Schedule “DM” to Master Distribution Agreement (Television Productions) dated July 25, 2007 between MQP, LLC, as Issuer, and Lions Gate Television, Inc., as Distributor (the “Agreement”).
DELIVERY MATERIALS
LIONSGATE TV POST PRODUCTION DELIVERY REQUIREMENTS
General
1.   All delivery requirements must be agreed upon in writing prior to the beginning of production on the project. A list of all Delivery requirements will become part of the contract on the project.
2.   LIONSGATE must approve all post-production contracts, agreements, or deals before execution.
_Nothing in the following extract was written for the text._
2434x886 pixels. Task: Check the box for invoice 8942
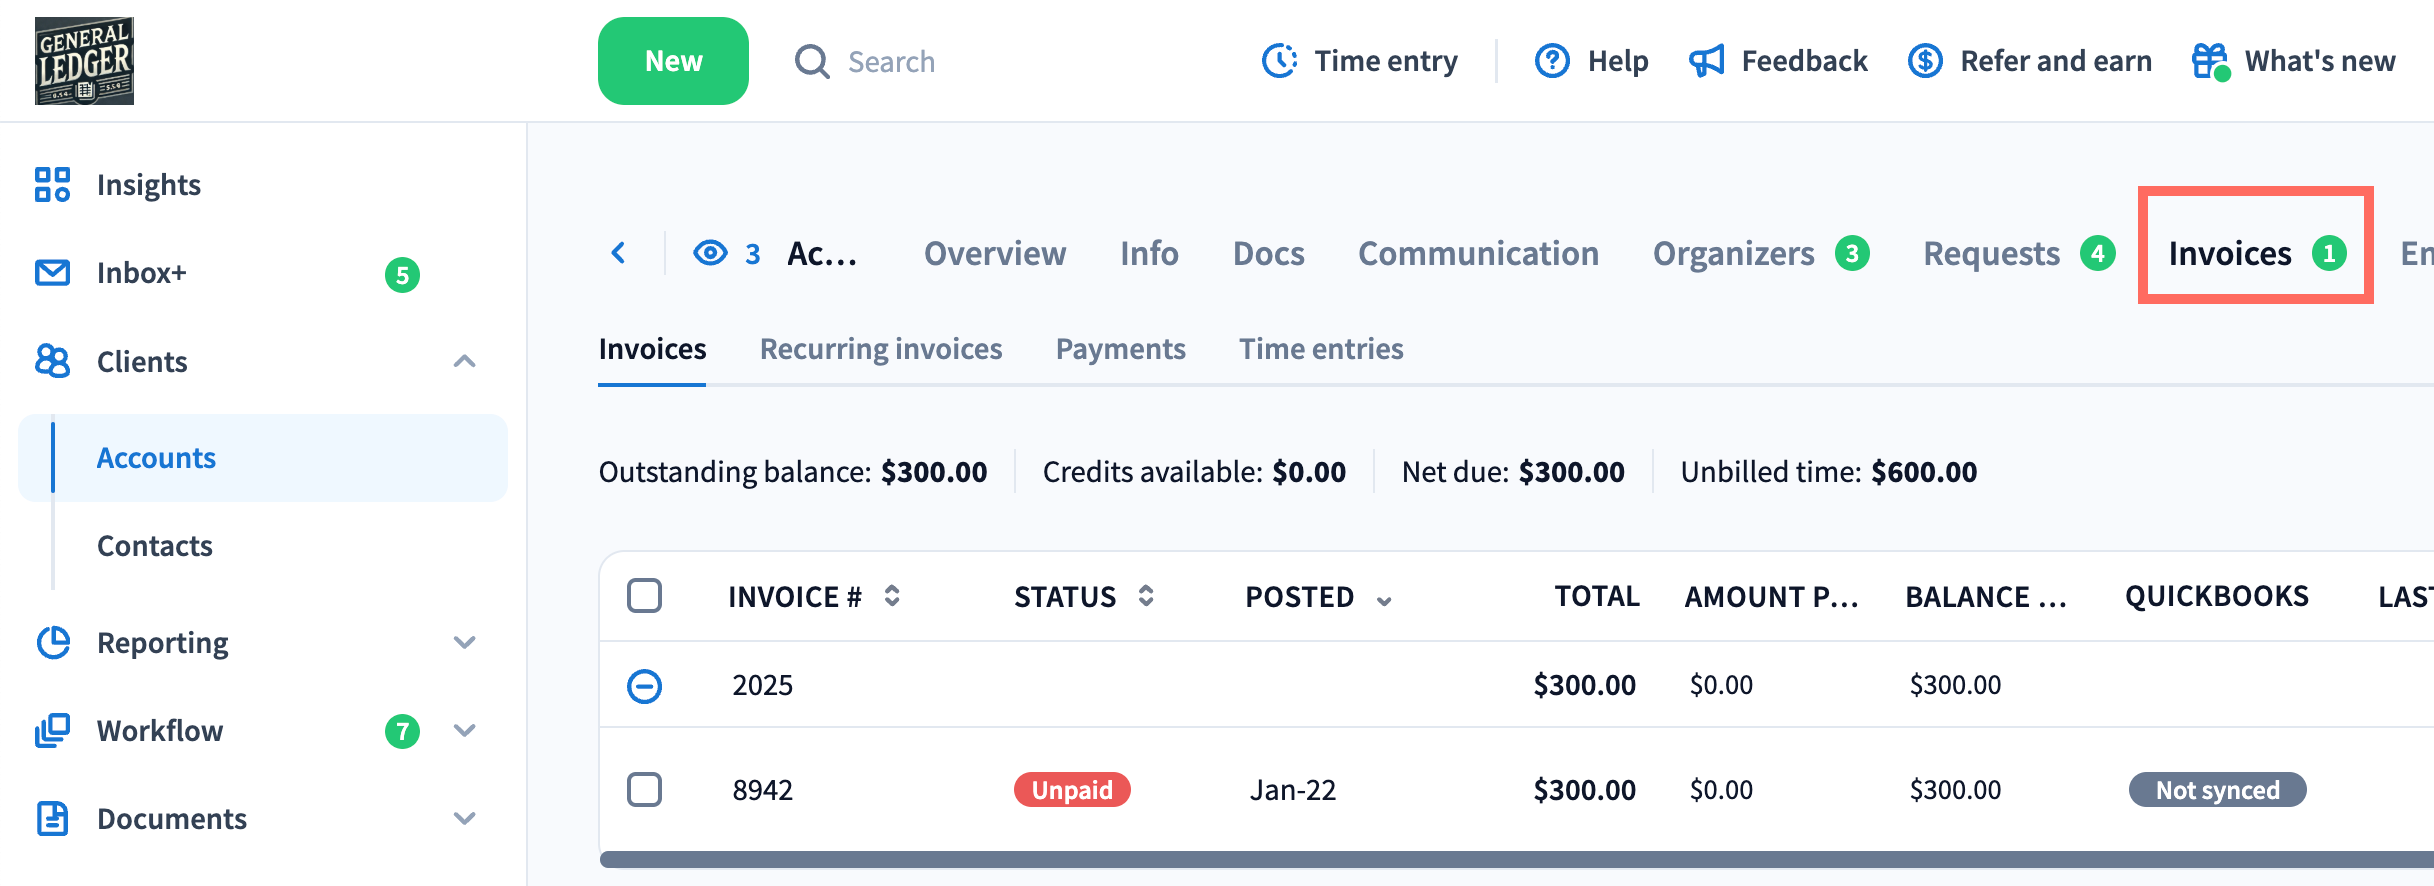click(x=645, y=790)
This includes, but is not limited to, laboratory rates, editors, assistant editors, editing rooms, video dailies, post production sound, visual effects, stock footage, title designers, negative cutter, editorial equipment rental and or purchases, technical support, group ADR, and video dubs.
Visual Effects
1.   On-the-set visual effect supervisors should be hired only for the work to be performed during the filming of the picture. LIONSGATE reserves the right to hire, at a later date, any other individual or facility that feels appropriate to produce the final visual effects needed on a particular production.
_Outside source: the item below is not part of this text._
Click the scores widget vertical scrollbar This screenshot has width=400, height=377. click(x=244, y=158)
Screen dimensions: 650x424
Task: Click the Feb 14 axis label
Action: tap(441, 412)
Dubs of Dailies or Full Versions
1.   In order to minimize piracy, LIONSGATE should be informed at all times of any dubs made of any edited version or original dailies of the film. Editorial should keep a log as to when and where any dubs were created and the specific purpose of them. All dubs should include a constant burn-in, visible and above the matte, reading “PROPERTY OF LIONSGATE TELEVISION
2.   When possible, dubs should be retrieved from the individuals or entities that requested them.
Technical Lock of the Show
1.   A facility should not start performing any post-production work BEFORE a show is considered officially locked. LIONSGATE should be informed ahead of time when a facility requires advance delivery of elements before the official lock occurs.

 


 

Music
1.   To comply with copyright law and all LIONSGATE agreements, it is the Producer’s responsibility to secure rights for all original and/or pre-existing music. This is required to avoid liability for copyright infringement, to meet delivery requirements, and to comply with errors and omissions insurance procedures. LIONSGATE will provide form licenses and agreements.
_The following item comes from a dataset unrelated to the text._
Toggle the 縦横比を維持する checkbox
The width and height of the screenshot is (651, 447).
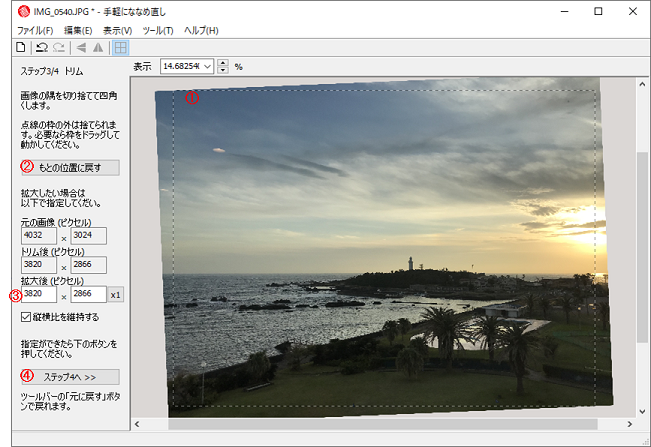26,317
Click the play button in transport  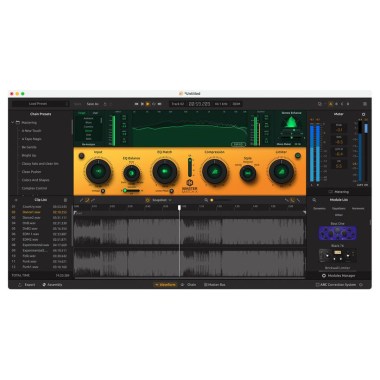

2.   All music created for the production shall be on a “work for hire” basis and full copyright ownership and music publishing rights shall be retained by LIONSGATE.
3.   No music or lyrics whatsoever can be used in the production in any form until an agreement has been reached and approved by LIONSGATE regarding permission for such use. This clearance must be obtained IN ADVANCE of the filming of any scene in which such music and/or lyrics will be used or prior to the recording of any music to be used in the production and prior to the mix of the picture. This includes material thought to be in the public domain and any incidental music contained in clips.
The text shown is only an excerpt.